Two days after the operation, I went to see my physio Hylke Hopmans at Fysio Holland for the first time. Hylke thought it all looked good. The stretching was complete and I could already bend almost to 90 degrees. Bending seems to be very difficult with an all augmentation and the first phase can take 2 weeks longer sometimes because of this.
I practised moving the leg safely in a stretched position when climbing on and off something to avoid putting unnecessary stress on the cruciate ligament. In addition, I trained the medial head of the quadriceps without weight. On the edge of the bench, I could start "dangling" to improve and ease the flexion possibly with a coldpack to cool at the same time. I was also given exercises to lift the leg backwards and sideways with increasing load. I could work on these from my bed and that's how I got through the week.
The second week
In the second week, I started expanding my walking and improving technique. Point of attention was that I need to start loading my operated leg as much as the other and especially when standing still. When brushing my teeth while standing still, for example, I have been unconsciously leaning on my good leg for years and that needs to be rammed out.
This week, the quadriceps started to get noticeably stronger and during the run, a nice stretching and foot settlement was already emerging. What I did notice about my peers in practice is that they often had more swelling and blueing of the leg and progressed more slowly than me. Perhaps I was lucky or my nutrition and supplementation plan really works.

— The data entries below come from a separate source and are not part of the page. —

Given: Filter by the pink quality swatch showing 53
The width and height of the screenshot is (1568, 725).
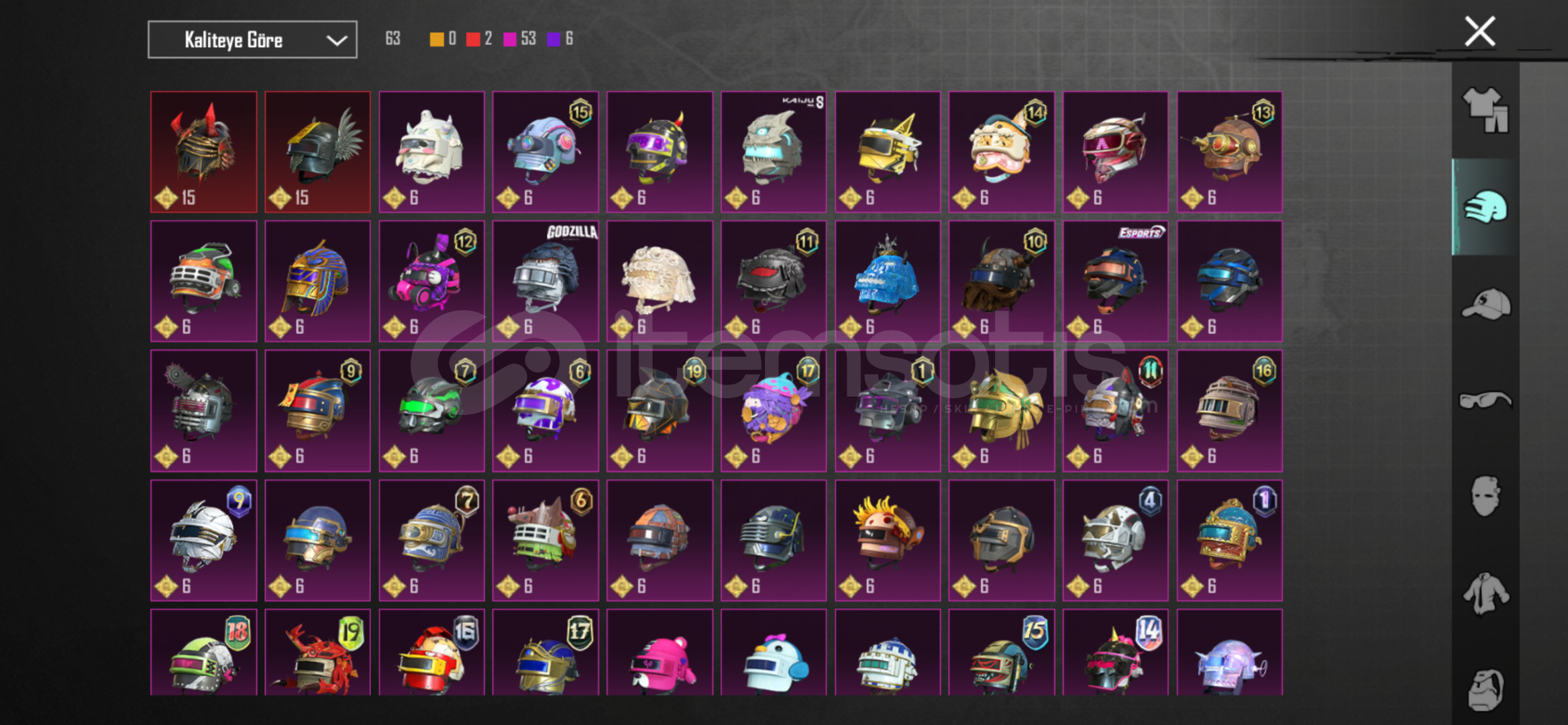Looking at the screenshot, I should coord(510,39).
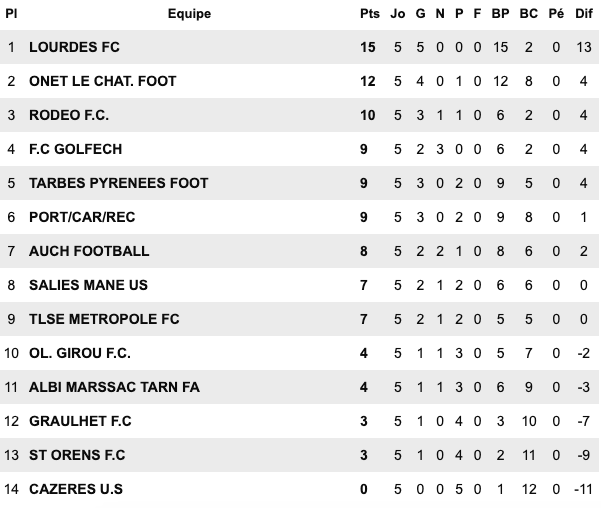Open TARBES PYRENEES FOOT team entry

[x=119, y=183]
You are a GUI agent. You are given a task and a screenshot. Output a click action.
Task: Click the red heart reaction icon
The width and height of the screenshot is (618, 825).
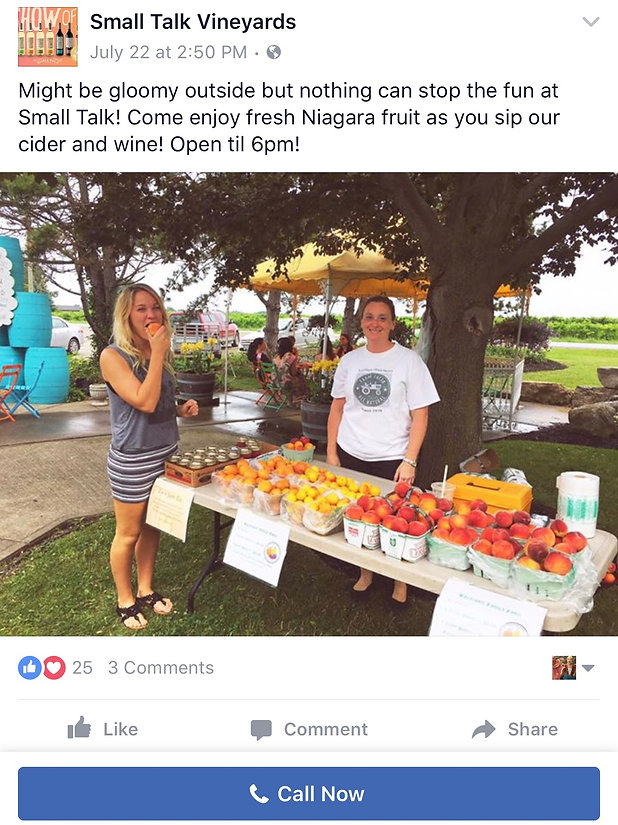click(54, 668)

Even the all augmentation did not seem to slow me down. In addition to the physio appointments, I took longer and longer walks in nature. As soon as I noticed that the technique started to deteriorate or fatigue set in, I stopped.
Many exercises I was able to do standing during my round and it is very motivating to be able to do this in the open air, as the walls were starting to creep up on me a bit at home. By the end of week two, I could walk for 30 to 45 minutes with crutches without any problems. Strangely enough, my knee did not react to this at all with swelling or pain, which is obviously very nice, as I read other stories about this too.

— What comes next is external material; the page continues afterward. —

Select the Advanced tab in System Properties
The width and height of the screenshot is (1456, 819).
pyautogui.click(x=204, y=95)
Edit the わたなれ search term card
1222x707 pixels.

I only have a little fluid accumulation in the knee itself (especially around the all augmentation) and not at all in the rest of the leg. This week's physio sessions also went very easily with me, although I was still regularly corrected to keep a proportional load on my weak leg.
The third week
Early in the third week, my stitches were allowed to come out. A wonderful moment that was. The plasterer at the Bergman Clinic saw how well it was going and asked if I wanted another brace. I thought this was totally unnecessary as I felt I was already too far advanced. Hylke happily agreed. After all, I found the brace quite irritating.
In the third week, the load has already been scaled up quite a bit and I got to go on the exercise bike for the first time. I expected a lot of it because in my knee could already bend 120 degrees after warming up. I started with ten minutes on a bike without resistance to see if the pedals went round nicely and if I didn't get a backfire afterwards.

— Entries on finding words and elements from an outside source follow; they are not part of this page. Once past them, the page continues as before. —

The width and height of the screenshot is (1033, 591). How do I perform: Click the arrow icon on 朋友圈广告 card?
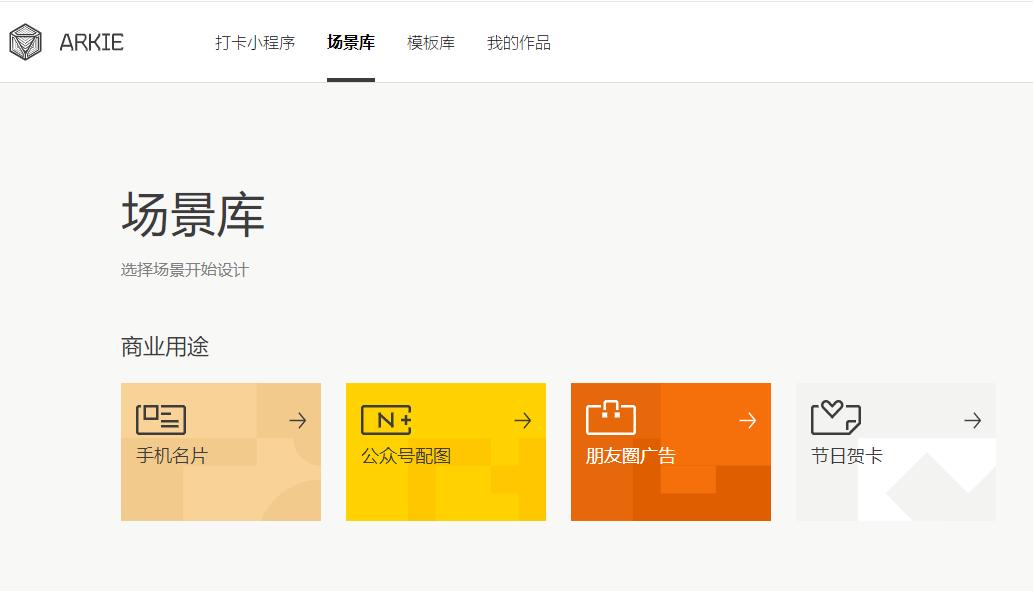[747, 420]
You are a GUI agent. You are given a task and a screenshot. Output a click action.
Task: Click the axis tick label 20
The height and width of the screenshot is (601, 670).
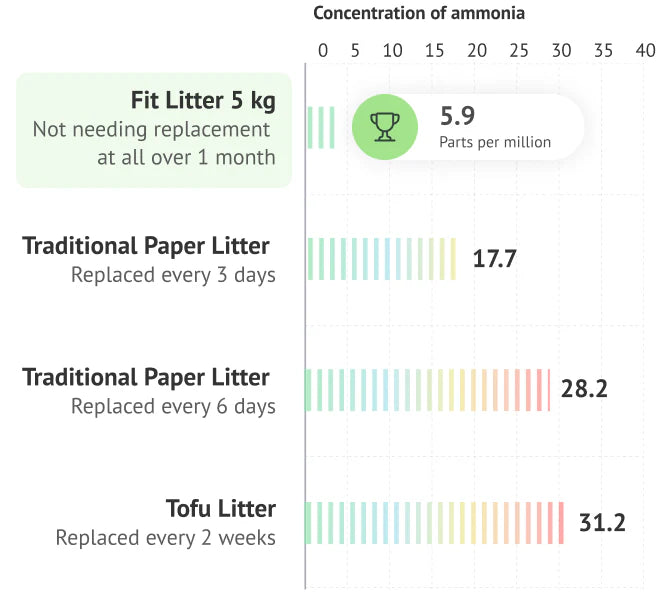click(x=477, y=51)
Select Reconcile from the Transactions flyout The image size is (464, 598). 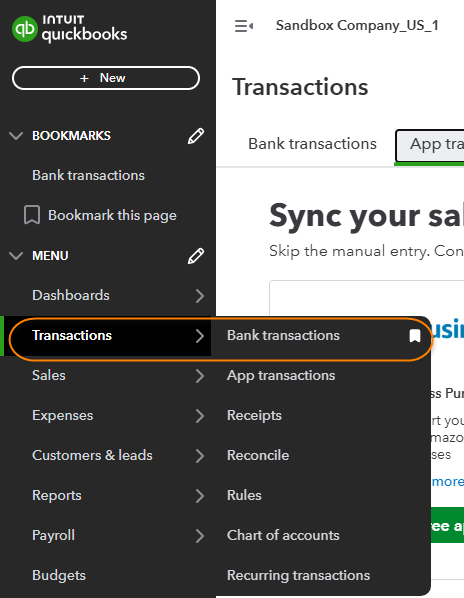[258, 455]
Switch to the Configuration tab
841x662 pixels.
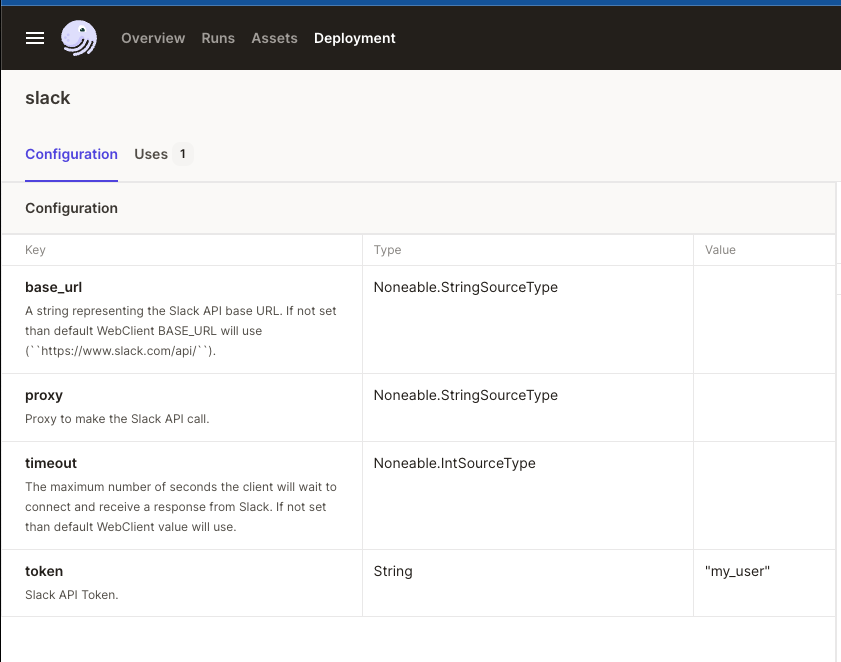(x=71, y=154)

After two weeks on the exercise bike with an all ligament is very favourable as this only works out after four weeks on average said Hylke. My knee turned out to have no problems with this cycling session afterwards and so we could start cycling under small resistance and I was allowed to expand this daily in terms of duration.
For the rest, the motto now was to continue in a relaxed manner and focus on the proportional use of my operated leg. The bone pieces really need six weeks to grow together, so pushing will do more harm than good.
The fourth week
In the fourth week, I felt my leg getting a bit stronger and more stable. I was tempted to throw away my crutches, but I really had to restrain myself from doing so. I had already built up the cycling to 30 minutes and from now on I was allowed to add a bit of resistance every week.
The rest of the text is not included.